I don't get your point. If some external program is a dependency for your program, why should it not die and fail the corresponding tests if you attempt to run it on a platform where one of the required dependencies are not present?

ADD REPLY • link 13.7 years ago by Lars Juhl Jensen 11k

1

Entering edit mode

I think this is a quite common question, though not specific to bioinformatics. It applies in general to software configuration an dependency management. So could be asked on Stackoverflow, but I see no need to vote this down.

ADD REPLY • link 13.7 years ago by Michael 54k

0

Entering edit mode

I stick with one platform - Linux - where I can use simple commands such as "which" to check if an executable exists.

ADD REPLY • link 13.7 years ago by Neilfws 49k

0

Entering edit mode

I agree with Lars. If the dependency isn't there, then even later the user won't be able to run it. But, make it optional to compile your package without the component so that the user can still use the rest.

ADD REPLY • link 13.7 years ago by Michael Kuhn 5.0k

0

Entering edit mode

Skipping tests based on certain conditions then reporting them as skipped is a common way to go. Most testing frameworks will support this behavior.

ADD REPLY • link 13.7 years ago by Istvan Albert 100k

score 4 · Answer 1 · 2010-08-20

Ideally, this should be handled during configuration phase, not testing, because that might be too late. If you use something like a configure, make, make check, make install build process, as a user of your program I would like to see the following:

the program is essential, no way the program is going to run without it, have configure fail, or fail within the installer if distributing a binary build, put the dependency in the README file and documentation.
the program is optional, then during configure turn off the features relying on it and skip tests for it

When distributing a binary build as a debian package or rpm, mark the dependency in the package, then it should be resolved automatically.

Edit after seeing yours:

The most important thing is to document dependencies in one or another way even if only "using the code yourself", you can never be sure about using your code alone anyway, you might also leave for good, just a matter of courtesy to leave dependencies documented. And, after half a year or so, my own code looks to me as if written by somebody else ;)

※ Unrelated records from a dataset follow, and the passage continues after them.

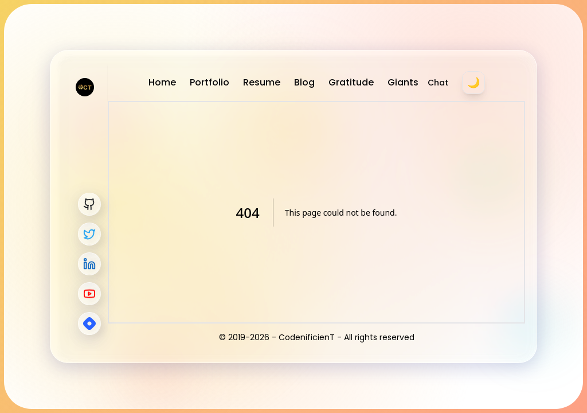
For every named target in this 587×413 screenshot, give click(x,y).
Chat (438, 82)
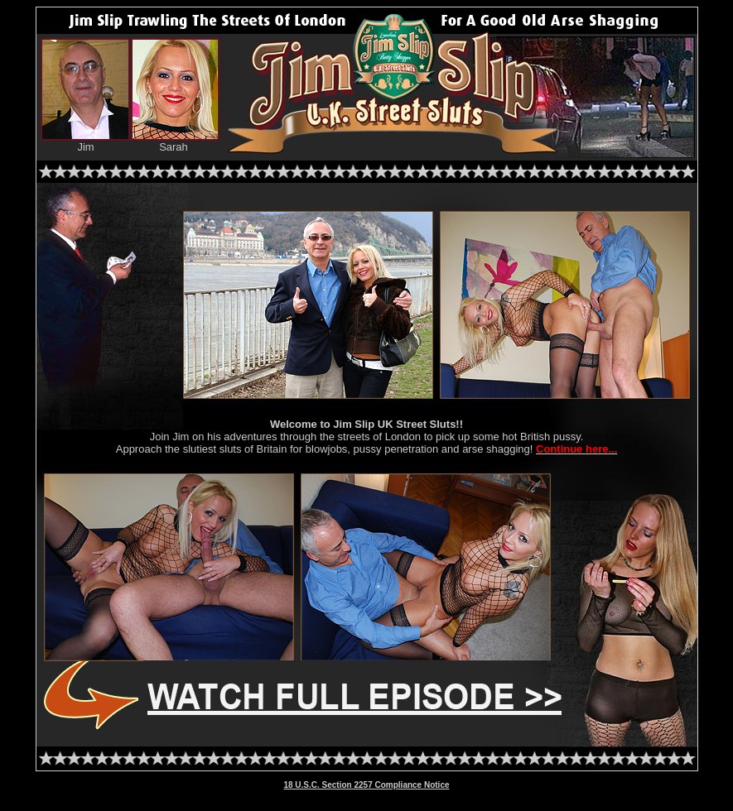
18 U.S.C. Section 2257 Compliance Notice (366, 784)
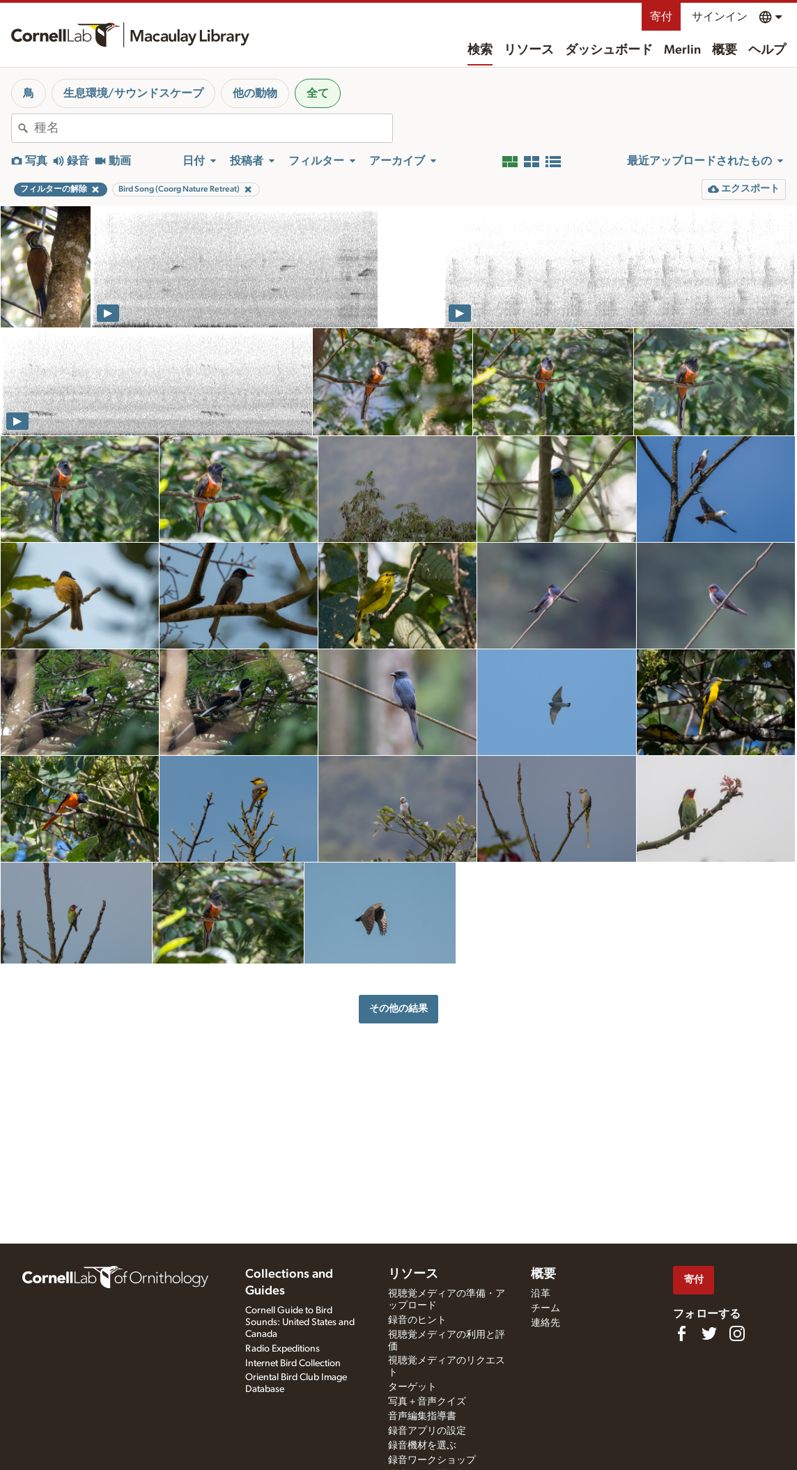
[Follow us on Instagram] (737, 1333)
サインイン (720, 16)
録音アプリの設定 (427, 1431)
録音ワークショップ (432, 1460)
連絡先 (545, 1323)
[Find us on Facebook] (681, 1333)
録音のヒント (417, 1320)
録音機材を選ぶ (422, 1445)
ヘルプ (767, 50)
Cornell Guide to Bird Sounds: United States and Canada (300, 1322)
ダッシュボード (609, 50)
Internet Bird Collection (293, 1363)
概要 (724, 50)
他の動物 (255, 93)
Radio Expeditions (282, 1349)
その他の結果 (398, 1008)
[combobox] (213, 128)
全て (318, 93)
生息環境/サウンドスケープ (133, 93)
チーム (545, 1308)
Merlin (682, 50)
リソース (529, 50)
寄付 (661, 16)
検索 (480, 50)
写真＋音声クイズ (427, 1402)
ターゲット (412, 1387)
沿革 (540, 1294)
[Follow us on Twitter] (709, 1333)
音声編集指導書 (422, 1416)
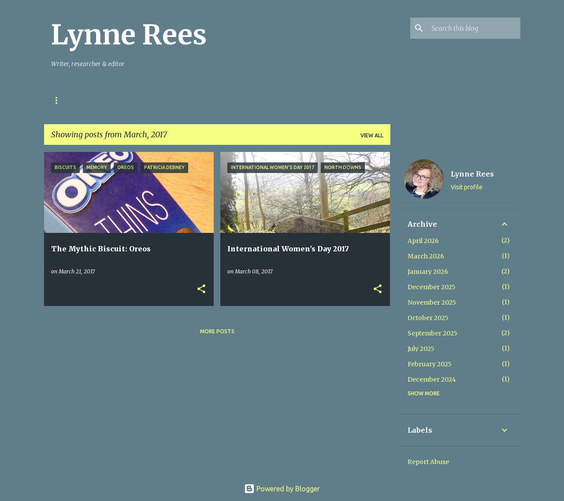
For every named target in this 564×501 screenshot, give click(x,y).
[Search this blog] (474, 28)
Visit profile (466, 187)
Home (59, 100)
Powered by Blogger (282, 489)
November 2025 (432, 302)
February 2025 (430, 364)
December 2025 (432, 287)
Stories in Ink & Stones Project (135, 100)
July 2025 (421, 349)
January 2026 (428, 272)
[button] (201, 289)
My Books (217, 100)
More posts (217, 331)
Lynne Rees (129, 35)
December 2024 (432, 379)
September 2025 (432, 333)
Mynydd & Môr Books (283, 100)
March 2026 (426, 256)
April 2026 (423, 241)
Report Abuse (428, 462)
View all (371, 135)
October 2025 (428, 318)
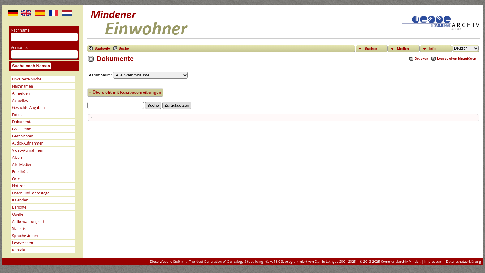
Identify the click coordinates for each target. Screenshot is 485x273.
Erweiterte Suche (26, 79)
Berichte (19, 207)
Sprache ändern (26, 235)
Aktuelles (20, 100)
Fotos (17, 114)
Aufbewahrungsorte (29, 221)
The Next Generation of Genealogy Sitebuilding (226, 261)
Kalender (20, 200)
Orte (16, 178)
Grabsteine (21, 129)
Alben (17, 157)
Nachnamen (22, 86)
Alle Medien (22, 164)
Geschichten (22, 136)
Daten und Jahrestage (30, 193)
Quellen (19, 214)
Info (432, 48)
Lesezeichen (22, 242)
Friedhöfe (20, 171)
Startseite (102, 48)
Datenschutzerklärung (463, 261)
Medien (403, 48)
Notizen (18, 185)
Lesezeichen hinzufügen (456, 58)
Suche (124, 48)
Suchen (371, 48)
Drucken (421, 58)
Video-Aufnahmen (27, 150)
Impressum (433, 261)
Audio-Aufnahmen (28, 143)
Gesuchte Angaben (28, 107)
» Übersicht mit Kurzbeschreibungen (125, 92)
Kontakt (18, 250)
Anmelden (21, 93)
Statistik (19, 228)
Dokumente (22, 121)
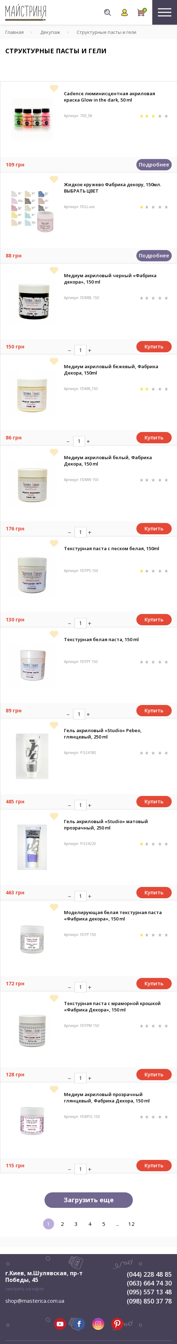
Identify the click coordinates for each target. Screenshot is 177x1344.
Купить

One way to document dependencies is the language specific documentation tools and build mechanisms like package descriptor files, POD docu for perl, javadoc, etc. No idea what that would be for ruby. Possibly writing a little installer script in ruby, that checks if the program can be run would also make your life easier if your program needs to be installed in several environments.

score 4 · Answer 2 · 2010-08-20

The way Biopython handles this in running the tests is to raise a specific error type (MissingExternalDependencyError) and then catch and report it to stderr without failing the test. For instance, the clustalw runner checks for all the various places clustalw could be and then raises the error if it can't find it:

http://github.com/biopython/biopython/blob/master/Tests/test_Clustalw_tool.py

The test runner catches the error, and reports it to stderr:

http://github.com/biopython/biopython/blob/master/Tests/run_tests.py

This is a compromise between failing the test and silently ignoring the problem. As Lars mentioned, this only makes sense if other parts of your package can be utilized even if the external program is missing.

score 1 · Answer 3 · 2010-08-20

Some large packages are tricky to install, i.e. requiring tens of Perl modules, or some specific gcc version, libraries etc. Also it is hard to tell if after getting a ton of new stuff one will use program in question (it may simply not work on your data). Therefore for more hairy installs I am using VirtualBox + Debian. That way I can put inside whatever program developers happen to fancy at the moment without going insane and messing up either my workstation or even some junk box previously used for testing. Things run slower inside VirtualBox, but if you add the installation time to run time, not to mention "untangling the mess on my workstation time", it is still a win for programs not run on daily basis or so.